Given instruction: In the records below, give the lines from the line containing "This screenshot has width=2286, height=1580." through the line containing "Choose the 地址", inclusive, as a JSON list of strings with one string per line and blank lines omitted.

Data provided:
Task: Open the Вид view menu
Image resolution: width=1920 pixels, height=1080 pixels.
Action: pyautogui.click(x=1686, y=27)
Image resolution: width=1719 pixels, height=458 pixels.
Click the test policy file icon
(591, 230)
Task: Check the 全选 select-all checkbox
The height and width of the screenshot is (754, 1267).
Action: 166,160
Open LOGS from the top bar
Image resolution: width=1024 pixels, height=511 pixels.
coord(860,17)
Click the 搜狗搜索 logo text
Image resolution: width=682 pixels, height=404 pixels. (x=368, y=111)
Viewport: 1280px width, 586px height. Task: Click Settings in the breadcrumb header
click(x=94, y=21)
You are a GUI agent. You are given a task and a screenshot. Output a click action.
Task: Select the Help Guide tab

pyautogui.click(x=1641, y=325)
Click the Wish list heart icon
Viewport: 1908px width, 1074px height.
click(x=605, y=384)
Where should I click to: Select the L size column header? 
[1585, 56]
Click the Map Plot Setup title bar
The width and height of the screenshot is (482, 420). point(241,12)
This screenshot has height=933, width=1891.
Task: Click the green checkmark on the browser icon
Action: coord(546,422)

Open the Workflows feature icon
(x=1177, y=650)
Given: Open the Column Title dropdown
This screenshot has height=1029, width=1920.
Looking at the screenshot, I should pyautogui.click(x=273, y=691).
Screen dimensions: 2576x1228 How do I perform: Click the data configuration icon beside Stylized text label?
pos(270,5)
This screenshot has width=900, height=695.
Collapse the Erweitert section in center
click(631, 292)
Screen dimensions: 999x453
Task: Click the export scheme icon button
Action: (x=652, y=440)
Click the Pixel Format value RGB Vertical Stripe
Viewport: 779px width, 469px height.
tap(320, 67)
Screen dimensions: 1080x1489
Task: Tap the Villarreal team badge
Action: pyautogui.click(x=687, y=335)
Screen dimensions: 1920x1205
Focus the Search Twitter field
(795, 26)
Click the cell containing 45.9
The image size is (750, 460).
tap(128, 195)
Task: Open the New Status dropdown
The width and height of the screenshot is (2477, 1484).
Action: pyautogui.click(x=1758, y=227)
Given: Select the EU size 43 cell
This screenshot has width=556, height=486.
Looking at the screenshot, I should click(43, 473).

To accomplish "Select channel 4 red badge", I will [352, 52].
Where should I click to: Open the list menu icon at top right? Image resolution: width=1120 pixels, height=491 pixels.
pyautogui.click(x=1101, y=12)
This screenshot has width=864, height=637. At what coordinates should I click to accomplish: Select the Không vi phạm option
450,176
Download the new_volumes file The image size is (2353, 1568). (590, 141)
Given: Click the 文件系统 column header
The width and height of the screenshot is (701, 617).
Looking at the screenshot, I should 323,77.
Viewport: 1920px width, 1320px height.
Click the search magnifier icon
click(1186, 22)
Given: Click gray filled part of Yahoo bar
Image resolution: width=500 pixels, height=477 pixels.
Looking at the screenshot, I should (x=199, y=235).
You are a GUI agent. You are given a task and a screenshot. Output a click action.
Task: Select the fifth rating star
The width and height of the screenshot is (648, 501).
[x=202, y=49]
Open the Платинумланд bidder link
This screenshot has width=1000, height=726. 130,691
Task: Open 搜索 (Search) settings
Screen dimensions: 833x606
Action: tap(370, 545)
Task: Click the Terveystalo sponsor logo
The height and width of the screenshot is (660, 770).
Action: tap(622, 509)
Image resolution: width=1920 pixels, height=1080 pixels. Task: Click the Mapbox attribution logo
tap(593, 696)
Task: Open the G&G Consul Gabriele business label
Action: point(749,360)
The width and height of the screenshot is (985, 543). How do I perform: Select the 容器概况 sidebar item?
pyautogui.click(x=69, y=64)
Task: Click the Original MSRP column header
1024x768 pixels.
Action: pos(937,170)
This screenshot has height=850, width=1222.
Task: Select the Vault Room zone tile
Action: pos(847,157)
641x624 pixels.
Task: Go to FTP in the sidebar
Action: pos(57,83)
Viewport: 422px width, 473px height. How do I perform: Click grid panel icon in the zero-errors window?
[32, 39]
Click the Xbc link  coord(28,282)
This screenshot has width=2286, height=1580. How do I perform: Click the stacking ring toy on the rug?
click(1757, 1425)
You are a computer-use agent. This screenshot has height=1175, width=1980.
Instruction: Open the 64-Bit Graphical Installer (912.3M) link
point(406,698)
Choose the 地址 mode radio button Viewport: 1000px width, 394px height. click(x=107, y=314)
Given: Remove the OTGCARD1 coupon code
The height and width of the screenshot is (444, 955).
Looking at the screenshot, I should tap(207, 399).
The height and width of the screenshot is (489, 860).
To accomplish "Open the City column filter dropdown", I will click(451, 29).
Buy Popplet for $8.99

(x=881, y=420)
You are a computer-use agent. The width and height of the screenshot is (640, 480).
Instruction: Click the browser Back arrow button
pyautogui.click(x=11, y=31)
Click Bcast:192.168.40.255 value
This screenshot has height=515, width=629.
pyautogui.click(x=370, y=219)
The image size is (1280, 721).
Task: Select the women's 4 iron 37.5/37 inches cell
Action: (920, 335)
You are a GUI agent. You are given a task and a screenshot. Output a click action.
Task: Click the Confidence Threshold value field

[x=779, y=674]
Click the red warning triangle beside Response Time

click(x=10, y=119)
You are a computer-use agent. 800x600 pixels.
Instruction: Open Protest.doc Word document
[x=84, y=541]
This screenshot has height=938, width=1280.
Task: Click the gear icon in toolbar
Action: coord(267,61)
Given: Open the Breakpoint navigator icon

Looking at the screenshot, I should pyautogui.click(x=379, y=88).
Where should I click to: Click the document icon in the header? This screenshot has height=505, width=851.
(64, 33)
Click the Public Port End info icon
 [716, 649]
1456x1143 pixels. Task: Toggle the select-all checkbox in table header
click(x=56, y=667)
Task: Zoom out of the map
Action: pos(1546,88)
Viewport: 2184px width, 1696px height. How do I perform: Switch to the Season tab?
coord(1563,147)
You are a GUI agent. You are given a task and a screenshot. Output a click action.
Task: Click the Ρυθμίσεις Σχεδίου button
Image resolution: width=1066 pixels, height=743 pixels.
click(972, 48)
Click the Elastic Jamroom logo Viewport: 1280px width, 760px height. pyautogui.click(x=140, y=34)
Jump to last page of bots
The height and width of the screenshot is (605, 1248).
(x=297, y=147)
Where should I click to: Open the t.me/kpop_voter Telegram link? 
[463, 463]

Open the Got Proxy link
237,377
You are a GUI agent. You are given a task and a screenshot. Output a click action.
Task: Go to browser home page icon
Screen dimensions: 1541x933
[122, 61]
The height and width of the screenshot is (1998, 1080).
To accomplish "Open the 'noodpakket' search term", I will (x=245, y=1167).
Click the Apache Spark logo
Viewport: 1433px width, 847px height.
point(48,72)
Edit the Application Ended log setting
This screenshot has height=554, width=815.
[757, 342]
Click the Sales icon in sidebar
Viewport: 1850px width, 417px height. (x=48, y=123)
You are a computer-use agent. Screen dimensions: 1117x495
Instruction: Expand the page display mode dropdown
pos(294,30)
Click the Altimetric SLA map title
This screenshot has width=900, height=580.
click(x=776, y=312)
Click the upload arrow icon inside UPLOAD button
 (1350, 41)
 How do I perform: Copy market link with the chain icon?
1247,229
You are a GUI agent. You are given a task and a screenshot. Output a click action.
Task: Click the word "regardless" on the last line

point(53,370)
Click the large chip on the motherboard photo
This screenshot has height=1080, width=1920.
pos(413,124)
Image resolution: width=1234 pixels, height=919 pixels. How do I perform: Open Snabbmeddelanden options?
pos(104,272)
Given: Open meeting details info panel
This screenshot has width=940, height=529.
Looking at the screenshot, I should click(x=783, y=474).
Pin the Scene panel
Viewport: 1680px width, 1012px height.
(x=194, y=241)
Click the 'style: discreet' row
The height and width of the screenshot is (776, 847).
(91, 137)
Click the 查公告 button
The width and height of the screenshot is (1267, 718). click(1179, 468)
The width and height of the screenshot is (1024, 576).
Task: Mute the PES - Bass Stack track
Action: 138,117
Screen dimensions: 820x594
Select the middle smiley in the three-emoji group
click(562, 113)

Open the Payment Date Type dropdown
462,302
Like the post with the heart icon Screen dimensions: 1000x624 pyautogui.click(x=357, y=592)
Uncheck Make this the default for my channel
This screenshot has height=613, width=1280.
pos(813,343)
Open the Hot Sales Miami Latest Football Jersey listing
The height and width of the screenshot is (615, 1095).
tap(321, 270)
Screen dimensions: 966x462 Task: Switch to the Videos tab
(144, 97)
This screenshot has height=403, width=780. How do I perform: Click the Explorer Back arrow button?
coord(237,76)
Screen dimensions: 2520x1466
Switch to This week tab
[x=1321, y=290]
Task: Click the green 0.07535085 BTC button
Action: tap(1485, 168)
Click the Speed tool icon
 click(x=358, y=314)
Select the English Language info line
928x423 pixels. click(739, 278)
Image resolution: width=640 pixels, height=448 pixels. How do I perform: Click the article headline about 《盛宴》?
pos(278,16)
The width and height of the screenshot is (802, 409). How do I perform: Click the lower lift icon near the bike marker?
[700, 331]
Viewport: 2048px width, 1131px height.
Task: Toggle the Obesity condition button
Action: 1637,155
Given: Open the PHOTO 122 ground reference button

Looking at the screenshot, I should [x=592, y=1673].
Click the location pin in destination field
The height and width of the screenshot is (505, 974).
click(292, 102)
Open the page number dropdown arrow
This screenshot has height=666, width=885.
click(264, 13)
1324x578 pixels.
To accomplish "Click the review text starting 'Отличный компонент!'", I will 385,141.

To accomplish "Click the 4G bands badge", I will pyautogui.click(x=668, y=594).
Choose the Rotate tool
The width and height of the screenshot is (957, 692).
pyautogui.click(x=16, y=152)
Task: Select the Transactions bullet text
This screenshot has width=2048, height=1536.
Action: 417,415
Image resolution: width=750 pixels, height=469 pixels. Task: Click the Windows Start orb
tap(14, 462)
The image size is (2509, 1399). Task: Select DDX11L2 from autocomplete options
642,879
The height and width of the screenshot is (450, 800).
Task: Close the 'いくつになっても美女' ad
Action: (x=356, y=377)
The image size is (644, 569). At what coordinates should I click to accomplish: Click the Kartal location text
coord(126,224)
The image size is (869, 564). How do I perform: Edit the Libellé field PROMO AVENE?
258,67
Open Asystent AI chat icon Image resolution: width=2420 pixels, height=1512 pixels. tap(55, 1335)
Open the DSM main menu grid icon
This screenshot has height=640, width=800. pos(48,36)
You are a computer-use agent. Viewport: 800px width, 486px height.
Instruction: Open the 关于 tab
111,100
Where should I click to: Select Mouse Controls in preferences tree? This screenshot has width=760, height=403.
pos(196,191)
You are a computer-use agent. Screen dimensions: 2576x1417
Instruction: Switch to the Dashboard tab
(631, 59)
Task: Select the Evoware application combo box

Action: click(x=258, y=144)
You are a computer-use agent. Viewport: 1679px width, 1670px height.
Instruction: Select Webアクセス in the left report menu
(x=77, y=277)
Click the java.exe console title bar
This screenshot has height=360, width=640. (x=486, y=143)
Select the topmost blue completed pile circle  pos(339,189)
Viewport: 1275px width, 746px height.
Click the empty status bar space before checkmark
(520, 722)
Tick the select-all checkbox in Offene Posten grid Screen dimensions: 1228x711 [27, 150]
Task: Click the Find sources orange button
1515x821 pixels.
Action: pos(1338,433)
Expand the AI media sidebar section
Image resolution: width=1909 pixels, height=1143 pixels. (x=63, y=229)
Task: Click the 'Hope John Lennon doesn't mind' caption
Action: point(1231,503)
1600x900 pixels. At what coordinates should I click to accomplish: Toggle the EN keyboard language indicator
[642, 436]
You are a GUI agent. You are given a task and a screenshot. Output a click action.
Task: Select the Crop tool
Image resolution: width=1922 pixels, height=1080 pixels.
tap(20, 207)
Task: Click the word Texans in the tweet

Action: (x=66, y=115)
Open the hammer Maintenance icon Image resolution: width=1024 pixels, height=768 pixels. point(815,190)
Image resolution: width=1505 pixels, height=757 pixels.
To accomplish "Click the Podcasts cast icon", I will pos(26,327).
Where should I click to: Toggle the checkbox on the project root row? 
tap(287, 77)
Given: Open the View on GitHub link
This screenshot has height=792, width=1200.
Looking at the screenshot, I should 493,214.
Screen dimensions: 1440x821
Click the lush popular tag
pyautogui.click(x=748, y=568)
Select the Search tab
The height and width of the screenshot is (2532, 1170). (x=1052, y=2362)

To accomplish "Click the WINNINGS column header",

Written solution:
[
  "This screenshot has width=2286, height=1580. How do I perform: Click the stacking ring toy on the rug?",
  "click(1757, 1425)",
  "You are a computer-use agent. This screenshot has height=1175, width=1980.",
  "Instruction: Open the 64-Bit Graphical Installer (912.3M) link",
  "point(406,698)",
  "Choose the 地址 mode radio button Viewport: 1000px width, 394px height. click(x=107, y=314)"
]